Sort by the year, month, and day columns, which Excel will treat as integers.
I may be able to shoot you an example tomorrow if you would like.
Thanks,
Jason
Jason Kramer
University Archives and Records Management
002 Pearson Hall
(302) 831 - 3127 (voice)
(302) 831 - 6903 (fax)
From: [email protected] [mailto:[email protected]] On Behalf Of Tony IJntema
Sent: Tuesday, November 18, 2014 1:56 PM
To: RBASE-L Mailing List
Subject: [RBASE-L] - RE: Problem with Excel recognizing dates
Karen,
It is a pity, but according to Excel the world began on January 1, 1900. Excel
is not capable of working with dates earlier than that.
Tony
From: [email protected]<mailto:[email protected]> [mailto:[email protected]] On
Behalf Of Karen Tellef
Sent: dinsdag 18 november 2014 18:58
To: RBASE-L Mailing List
Subject: [RBASE-L] - Problem with Excel recognizing dates
The database holds patents, so it has a wide range of years, from the early
1800s to future expiration dates many years into the future.

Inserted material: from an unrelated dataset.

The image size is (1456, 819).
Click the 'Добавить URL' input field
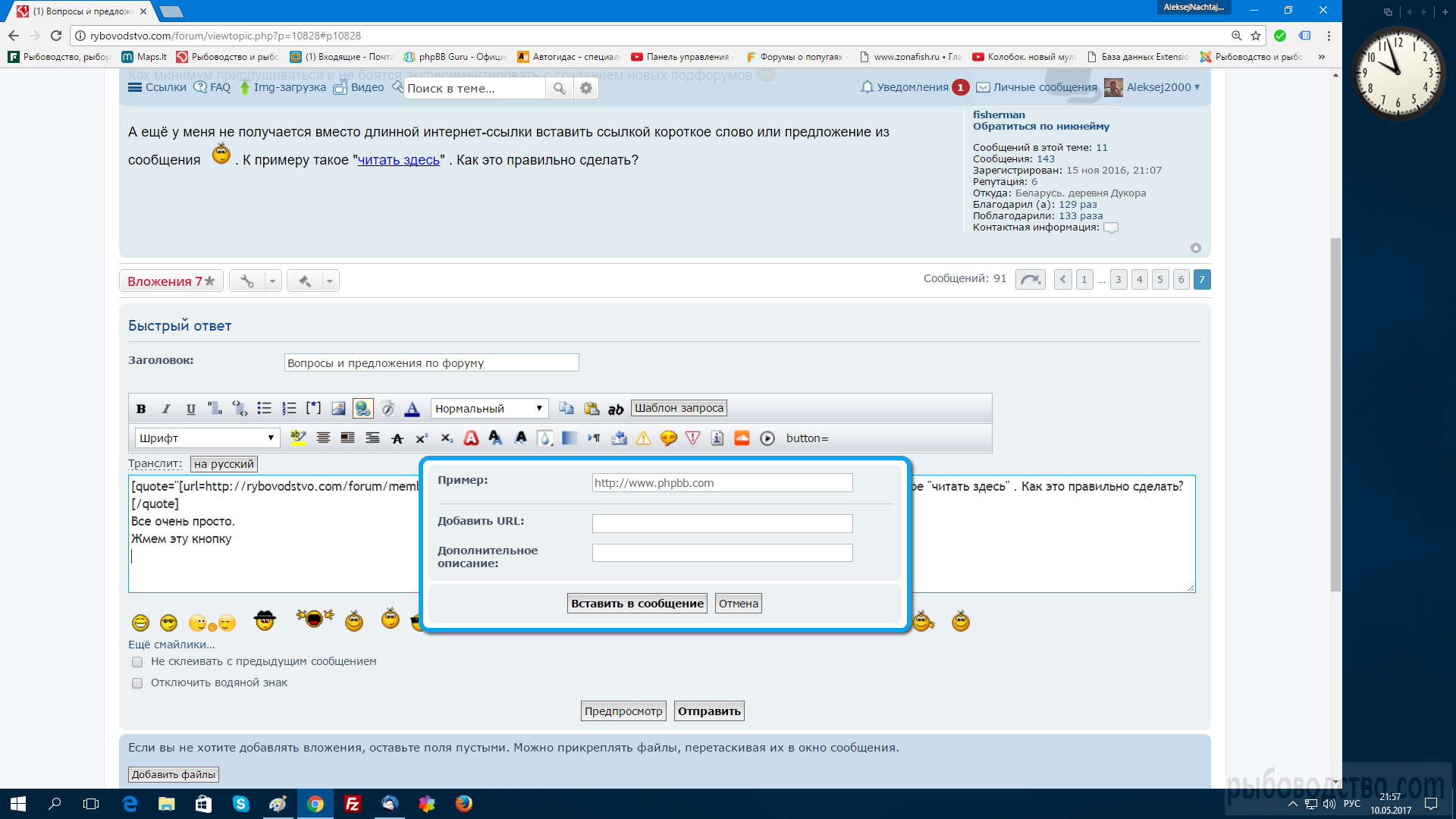(x=722, y=524)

Excel 2010 apparently still does not recognize pre-1900 dates. I need to
import pre-1900 dates, and they have to sort-able with other dates.
If I do:
SET DATE FORMAT MM/DD/YYYY
I can clearly see correct years, going back to the 1800s. When I export,
whether as an xls or a csv file, the raw output file looks okay. But Excel
does not recognize these pre-1900 items as dates. If you sort, these rows are
put at the end all by themselves out of the sort order.
I tried creating a TEXT column, changing the date format to YYYY-MM-DD so the
text column can be sorted. Then I did a CTXT(datecol) to the text column and
exported that instead. Raw data looks good, and of course it sorts okay in
RBase as text column. But again Excel tried to outsmart me. It took the
YYYY-MM-DD format for the pre-1900 dates, but it "knew" the other rows were
dates so it converted them to a date format and therefore cannot sort them
together.
Please someone tell me how the heck I can tell Excel that these are text
fields, just accept them as text fields YYYY-MM-DD so we can sort them, or some
other way of getting all these dates in together...
This is really critical to the client.